Lattice-sum methods are nowadays routinely used to calculate electrostatic interactions in explicit-solvent simulations of biomolecular systems. These methods account for the long-range component of Coulomb interactions by assuming that they are exactly periodic within the simulated system. When lattice-sum methods are applied to inherently nonperiodic systems such as solutions, it is legitimate to question the validity of this assumption.

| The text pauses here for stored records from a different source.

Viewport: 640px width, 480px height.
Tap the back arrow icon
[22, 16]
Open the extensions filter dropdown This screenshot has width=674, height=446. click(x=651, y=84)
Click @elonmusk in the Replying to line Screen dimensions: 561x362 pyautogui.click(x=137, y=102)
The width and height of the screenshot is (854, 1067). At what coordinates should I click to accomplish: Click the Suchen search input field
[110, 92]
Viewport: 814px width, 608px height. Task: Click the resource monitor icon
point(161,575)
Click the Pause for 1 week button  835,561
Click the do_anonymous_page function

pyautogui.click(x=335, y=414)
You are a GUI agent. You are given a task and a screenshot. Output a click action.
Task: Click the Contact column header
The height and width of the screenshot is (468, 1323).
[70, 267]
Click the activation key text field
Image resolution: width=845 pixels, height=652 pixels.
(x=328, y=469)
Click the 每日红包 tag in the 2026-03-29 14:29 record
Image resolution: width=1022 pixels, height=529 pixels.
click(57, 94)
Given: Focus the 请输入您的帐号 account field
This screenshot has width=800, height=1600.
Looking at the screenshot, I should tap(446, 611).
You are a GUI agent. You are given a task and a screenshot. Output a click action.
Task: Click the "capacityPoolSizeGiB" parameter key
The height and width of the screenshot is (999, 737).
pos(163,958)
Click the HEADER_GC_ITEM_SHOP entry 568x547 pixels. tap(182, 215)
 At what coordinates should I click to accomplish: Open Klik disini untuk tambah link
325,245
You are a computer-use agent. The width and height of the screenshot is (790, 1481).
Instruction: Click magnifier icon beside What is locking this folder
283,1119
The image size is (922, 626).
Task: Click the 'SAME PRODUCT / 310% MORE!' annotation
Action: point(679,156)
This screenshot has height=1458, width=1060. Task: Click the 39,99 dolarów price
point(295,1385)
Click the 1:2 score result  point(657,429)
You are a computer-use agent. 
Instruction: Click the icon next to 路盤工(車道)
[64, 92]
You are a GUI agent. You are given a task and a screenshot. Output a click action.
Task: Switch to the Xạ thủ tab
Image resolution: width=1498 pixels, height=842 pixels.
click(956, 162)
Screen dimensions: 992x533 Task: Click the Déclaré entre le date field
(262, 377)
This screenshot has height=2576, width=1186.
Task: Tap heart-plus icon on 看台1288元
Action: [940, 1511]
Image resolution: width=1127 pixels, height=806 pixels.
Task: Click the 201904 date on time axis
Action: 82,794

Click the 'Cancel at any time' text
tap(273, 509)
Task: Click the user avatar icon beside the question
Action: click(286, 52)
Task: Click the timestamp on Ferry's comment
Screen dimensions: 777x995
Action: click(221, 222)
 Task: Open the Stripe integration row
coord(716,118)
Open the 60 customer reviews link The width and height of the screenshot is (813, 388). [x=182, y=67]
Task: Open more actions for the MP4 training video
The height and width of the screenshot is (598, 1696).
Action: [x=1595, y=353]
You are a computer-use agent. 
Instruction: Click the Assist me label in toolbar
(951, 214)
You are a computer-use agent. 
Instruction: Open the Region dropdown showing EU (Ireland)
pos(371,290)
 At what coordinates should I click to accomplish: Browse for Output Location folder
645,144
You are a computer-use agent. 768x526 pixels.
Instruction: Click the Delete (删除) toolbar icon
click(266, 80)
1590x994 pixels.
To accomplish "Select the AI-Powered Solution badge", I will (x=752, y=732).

The present study investigates the nature and magnitude of periodicity-induced artifacts in a set of 12 indepedent explicit-solvent molecular dynamics simulations of a small protein and an oligonucleotide, at different temperatures and ionic concentrations. Configurations sampled during these simulations are analyzed using continuum electrostatics to evaluate the corresponding periodicity-induced perturbation of the electrostatic free energy. The results suggest that, for the systems considered, artificial periodicity induces a nonnegligible free-energy bias in the sampled ensembles, but that this energetical bias results in no major structural perturbation. The perturbation is also found to be smallest when a minimal (neutralizing) set of counterions is included during the simulation.
机译:如今,在生物分子系统的显式溶剂模拟中,通常使用晶格求和方法来计算静电相互作用。这些方法通过假设它们在模拟系统内完全是周期性的,从而说明了库仑相互作用的远距离分量。当晶格和方法应用于诸如求解之类的固有非周期系统时,质疑该假设的有效性是合理的。本研究在不同温度和离子浓度下,对12种独立的显性溶剂分子动力学模拟的一组小分子蛋白质和寡核苷酸进行了周期性诱导的伪影的性质和大小的研究。在这些模拟过程中采样的配置使用连续的静电进行分析,以评估静电自由能的相应周期性引起的扰动。结果表明,对于所考虑的系统,人为周期性会在采样的合奏中引起不可忽略的自由能偏差,但是这种能量偏差不会导致主要的结构扰动。当在模拟过程中包括最小(中和)的平衡离子组时,也会发现摄动最小。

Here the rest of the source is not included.